§ Task statement:
For this exercise, please find the lines in the entries that include the word "screenshot" and copy them.

━━ Data supplied ━━

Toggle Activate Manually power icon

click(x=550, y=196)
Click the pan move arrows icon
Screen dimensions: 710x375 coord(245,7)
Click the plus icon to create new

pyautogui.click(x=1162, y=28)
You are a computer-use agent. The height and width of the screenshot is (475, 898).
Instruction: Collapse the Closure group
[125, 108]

━━━
━━ Data supplied ━━

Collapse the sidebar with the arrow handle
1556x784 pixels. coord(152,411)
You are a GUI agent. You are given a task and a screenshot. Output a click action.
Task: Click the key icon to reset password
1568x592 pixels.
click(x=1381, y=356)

━━━

§ Task response:
You are a computer-use agent. The height and width of the screenshot is (475, 898).
You are a GUI agent. You are given a task and a screenshot. Output a click action.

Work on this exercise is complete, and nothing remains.